| GOAL 1 |
Retype the rows exactly, from the line that contains "The image size is (1030, 461)." through the end of the rows, with both ends included.

| TEXT |
==============================
By Amir Feizpour, Royal Bank of Canada
This article is based on the transcript- with some augmentation- from the “Machine Learning in Production” panel discussion held at Toronto Machine Learning (micro)Summit I hosted in July 2018. The panelists are Inmar Givoni (Uber), Solmaz Shahalizadeh (Shopify), Vincent Wong (Dessa), Amir Hajian (Thomson Reuters), and hosted by Amir Feizpour (Royal Bank of Canada).
Motivation
It is one thing to build machine learning models that are interesting on an experimental and exploratory level but it is another thing to build models that drive action and disrupt your business. Many teams use machine learning as decision support divisions: the data scientists analyze data and generate ad-hoc insights that a manager uses to manually make decisions. There are many challenges with this model, including lack of scalability and efficiency, and inability of data science teams to measure their generated value. Without a value measurement system, data scientists might not be able to justify their existence and, more importantly, won’t be able to self-correct and improve their practices. In order to disrupt business, machine learning models must adopt a product-focused approach, which is a much more significant undertaking.
End to End Pipeline
For a product-driven approach to use machine learning, it is important to think about the problem you are trying to solve from the beginning and to have some initial idea of how the machine learning solution might be used. “It can’t be the case that you say I’ve learned this really cool machine learning technique and I want to find where I can use it,” said Solmaz. The first step is to understand what pain points you are trying to tackle, and what kind of service-level agreement in terms of quality, availability and responsibility you need. This guides the overall structure of the product,what approaches your might take, and what constraints exist. “For example, you could decide what trade-offs you want to have in terms of reliability versus availability given that you are working with a machine learning problem,” said Solmaz. Based on the business needs and other requirements, the delivery patterns- batch, real-time, or streaming- and infrastructure can be decided.
==============================
| TASK MATERIAL |
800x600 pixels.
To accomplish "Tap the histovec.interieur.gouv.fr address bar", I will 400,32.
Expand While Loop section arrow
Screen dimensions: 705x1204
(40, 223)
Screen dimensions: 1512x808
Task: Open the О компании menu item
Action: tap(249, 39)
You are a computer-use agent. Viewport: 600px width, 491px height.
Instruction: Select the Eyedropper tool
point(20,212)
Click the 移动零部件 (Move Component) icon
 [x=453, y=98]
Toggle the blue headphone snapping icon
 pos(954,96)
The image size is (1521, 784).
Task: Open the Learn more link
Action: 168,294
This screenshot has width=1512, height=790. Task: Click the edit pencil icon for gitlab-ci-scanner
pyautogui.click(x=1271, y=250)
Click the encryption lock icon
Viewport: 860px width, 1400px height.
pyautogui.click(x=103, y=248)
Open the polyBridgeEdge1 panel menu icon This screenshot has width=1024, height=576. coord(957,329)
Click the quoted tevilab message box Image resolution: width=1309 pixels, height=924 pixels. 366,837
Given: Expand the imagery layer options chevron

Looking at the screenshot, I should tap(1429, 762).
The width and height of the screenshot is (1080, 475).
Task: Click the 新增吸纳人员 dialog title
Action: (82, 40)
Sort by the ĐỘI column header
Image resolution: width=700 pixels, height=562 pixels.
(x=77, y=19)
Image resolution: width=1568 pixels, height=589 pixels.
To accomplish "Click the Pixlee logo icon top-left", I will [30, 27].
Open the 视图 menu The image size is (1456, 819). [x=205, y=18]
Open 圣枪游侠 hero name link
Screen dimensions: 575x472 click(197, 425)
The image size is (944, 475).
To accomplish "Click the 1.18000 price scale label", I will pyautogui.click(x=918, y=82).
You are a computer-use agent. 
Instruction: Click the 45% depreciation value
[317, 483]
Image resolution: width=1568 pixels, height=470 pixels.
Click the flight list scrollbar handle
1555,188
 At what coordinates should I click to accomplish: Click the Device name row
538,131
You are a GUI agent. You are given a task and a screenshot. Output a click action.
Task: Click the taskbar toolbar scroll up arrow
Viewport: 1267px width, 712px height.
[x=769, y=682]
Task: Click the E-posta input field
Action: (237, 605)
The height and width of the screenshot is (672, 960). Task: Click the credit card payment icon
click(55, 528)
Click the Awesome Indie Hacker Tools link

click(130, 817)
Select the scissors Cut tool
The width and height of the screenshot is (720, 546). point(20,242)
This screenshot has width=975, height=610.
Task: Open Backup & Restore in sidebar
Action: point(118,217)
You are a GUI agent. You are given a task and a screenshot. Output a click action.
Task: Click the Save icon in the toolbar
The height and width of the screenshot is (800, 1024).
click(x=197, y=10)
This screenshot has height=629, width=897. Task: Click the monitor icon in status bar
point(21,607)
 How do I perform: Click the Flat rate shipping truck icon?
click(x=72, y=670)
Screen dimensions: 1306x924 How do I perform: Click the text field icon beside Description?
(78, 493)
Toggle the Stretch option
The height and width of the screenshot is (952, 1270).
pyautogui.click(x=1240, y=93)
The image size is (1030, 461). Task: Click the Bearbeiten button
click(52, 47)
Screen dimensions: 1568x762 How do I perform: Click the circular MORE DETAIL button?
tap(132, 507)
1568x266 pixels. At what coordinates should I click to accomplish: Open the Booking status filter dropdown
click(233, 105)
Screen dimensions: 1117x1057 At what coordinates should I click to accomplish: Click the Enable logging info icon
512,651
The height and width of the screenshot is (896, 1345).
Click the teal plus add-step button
==============================
| GOAL 2 |
Say whether each statement agrees with the machine learning article, answering yes or no and quoting its deciding words exactly. (a) The panel discussion took place in July 2018. (b) Solmaz Shahalizadeh is listed as a panelist from Uber. (c) The delivery patterns named are batch, real-time, or streaming.

| FINAL ANSWER 1 |
The image size is (1030, 461). Task: Click the Bearbeiten button
click(52, 47)
Screen dimensions: 1568x762 How do I perform: Click the circular MORE DETAIL button?
tap(132, 507)
1568x266 pixels. At what coordinates should I click to accomplish: Open the Booking status filter dropdown
click(233, 105)
Screen dimensions: 1117x1057 At what coordinates should I click to accomplish: Click the Enable logging info icon
512,651
The height and width of the screenshot is (896, 1345).
Click the teal plus add-step button

| FINAL ANSWER 2 |
(a) Yes: "Toronto Machine Learning (micro)Summit I hosted in July 2018"
(b) No: "Solmaz Shahalizadeh (Shopify)"
(c) Yes: "the delivery patterns- batch, real-time, or streaming- and infrastructure can be decided"